__EXCERPT PROVIDED__

▬▬▬

"With Her Head Tucked Underneath Her Arm" is a darkly humorous song, written in 1934 with lyrics by R. P. Weston and Bert Lee and music by Harris Weston. It was originally performed by Stanley Holloway. It tells of how the ghost of Anne Boleyn haunts the Tower of London, seeking revenge on Henry VIII for having her beheaded.

It has been covered by many performers, including:
British actor Cyril Smith in 1934.
Roy Barbour in 1934 on Rex Records 8342 A, a 78 rpm release, with The Lion and Albert on the B side 
Rudy Vallee in the late 1930s with "The Old Sow Song" on the reverse.
The Kingston Trio on their 1960 album Sold Out,. They gave an American twist to the soccer-related lines "And when they've had a few they shout 'Is Ars'nal going to win?'/They think it's Alec James, instead of poor old Ann Boleyn", changing them to "And when they've had a few they shout 'Is Army going to win?'/They think that it's Red Grange, instead of poor old Ann Boleyn"
The Barron Knights in 1966.
Caryl P. Weiss, whose 1981 recording has been a mainstay on Dr. Demento's Halloween show.
Bobby Clancy, who recorded it twice under the title "Anne Boleyn," once with The Clancy Brothers on their 1982 Live album, and again on his 2000 solo album, Make Me a Cup.

In media
It has appeared in many shows, including:
The song was used in the serial Spin and Marty on the Mickey Mouse Club TV show in the late 1950s.

▬▬▬

__PROVIDED MATERIAL__

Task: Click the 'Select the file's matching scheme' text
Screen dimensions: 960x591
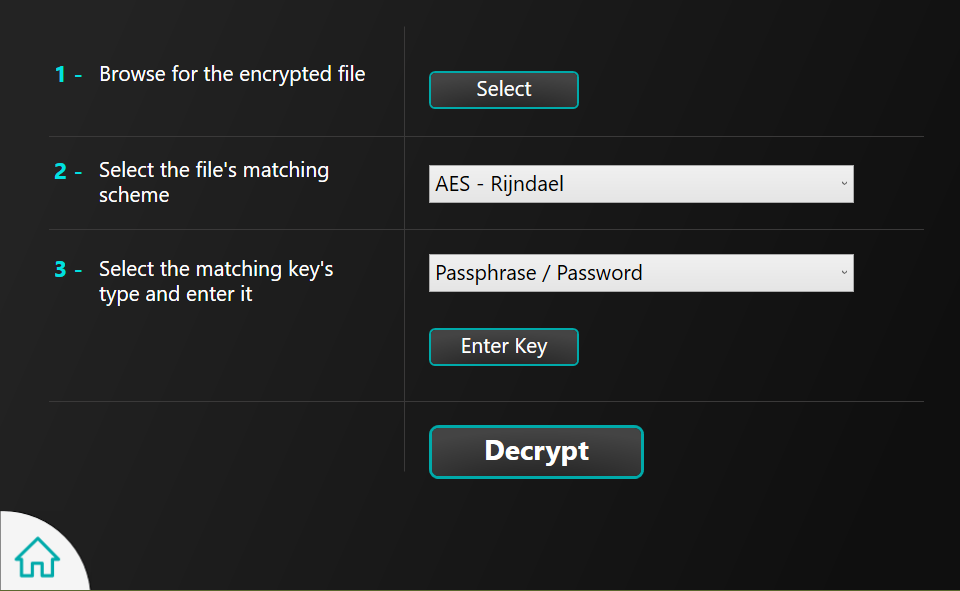Action: pyautogui.click(x=214, y=182)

▬▬▬

__PROMPT__
Print the portion of the article about the Anne Boleyn song that falls between "Roy Barbour in" and "Demento's Halloween show.", inclusive.

__EXERCISE SOLUTION__
Roy Barbour in 1934 on Rex Records 8342 A, a 78 rpm release, with The Lion and Albert on the B side 
Rudy Vallee in the late 1930s with "The Old Sow Song" on the reverse.
The Kingston Trio on their 1960 album Sold Out,. They gave an American twist to the soccer-related lines "And when they've had a few they shout 'Is Ars'nal going to win?'/They think it's Alec James, instead of poor old Ann Boleyn", changing them to "And when they've had a few they shout 'Is Army going to win?'/They think that it's Red Grange, instead of poor old Ann Boleyn"
The Barron Knights in 1966.
Caryl P. Weiss, whose 1981 recording has been a mainstay on Dr. Demento's Halloween show.